Option 1: Use selectOneHealthyInstance (recommended)
The Nacos client selectOneHealthyInstance method performs weighted random selection based on instance weights:
NamingService namingService = NacosFactory.createNamingService(properties);
// Returns a single instance selected by weighted random
Instance instance = namingService.selectOneHealthyInstance("your-service-name");Option 2: Implement custom weighted selection
If you retrieve the full instance list, apply weight-based selection manually:
NamingService namingService = NacosFactory.createNamingService(properties);
List<Instance> instances = namingService.getAllInstances("your-service-name");
// Filter healthy instances and apply weighted random selection
List<Instance> healthy = instances.stream()
.filter(Instance::isHealthy)
.filter(i -> i.getWeight() > 0)
.collect(Collectors.toList());
// Calculate total weight
double totalWeight = healthy.stream()
.mapToDouble(Instance::getWeight)
.sum();
// Weighted random selection
double random = ThreadLocalRandom.current().nextDouble() * totalWeight;
double cumulative = 0;
for (Instance inst : healthy) {
cumulative += inst.getWeight();
if (random < cumulative) {
// Use this instance
break;
}
}For the full API reference, see Nacos Java SDK.
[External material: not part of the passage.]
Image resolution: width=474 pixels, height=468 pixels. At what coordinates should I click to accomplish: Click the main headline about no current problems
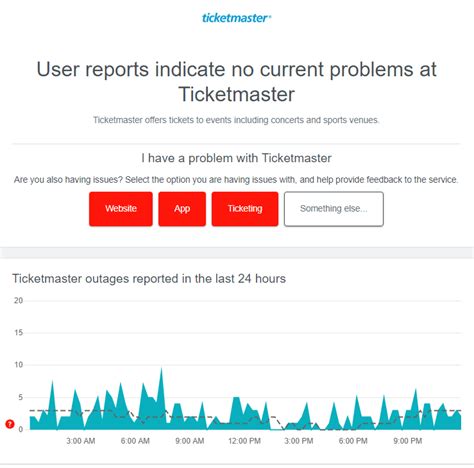(x=236, y=82)
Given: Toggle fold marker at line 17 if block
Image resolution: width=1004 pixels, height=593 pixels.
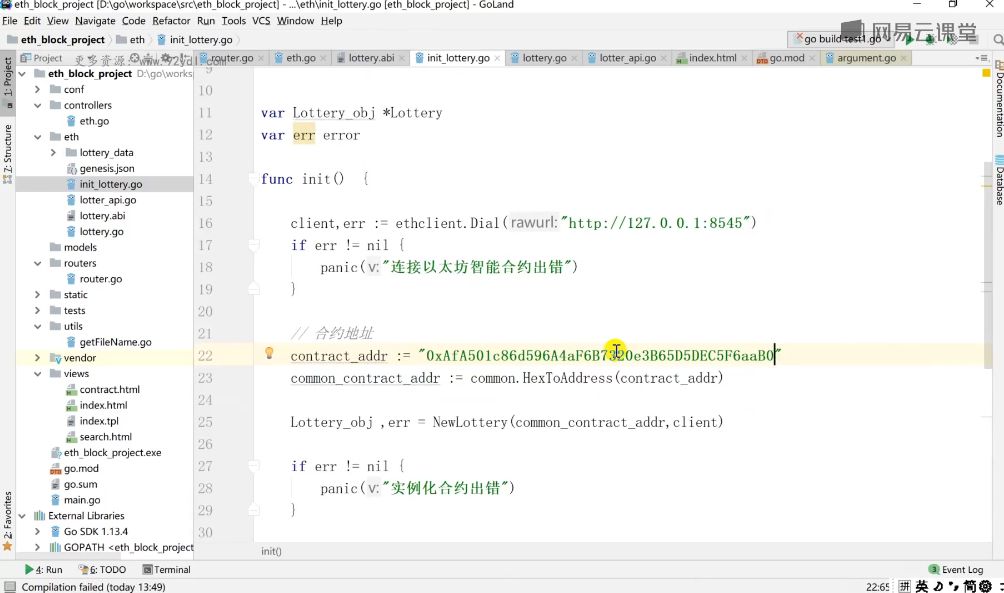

Verify weight-based routing
After applying the fix, verify that weights take effect:
Set instance A to weight 1 and instance B to weight 9.
Send 100 requests to the service.
Check the access logs of each instance. Instance B should receive approximately 90% of the requests.
If traffic still distributes evenly, check the following:
The load balancer configuration change has been deployed and the application has restarted.
No other load balancing rules (such as service mesh policies or gateway-level routing) override the framework-level configuration.
Instance weights are non-zero and correctly reflected in the Nacos console.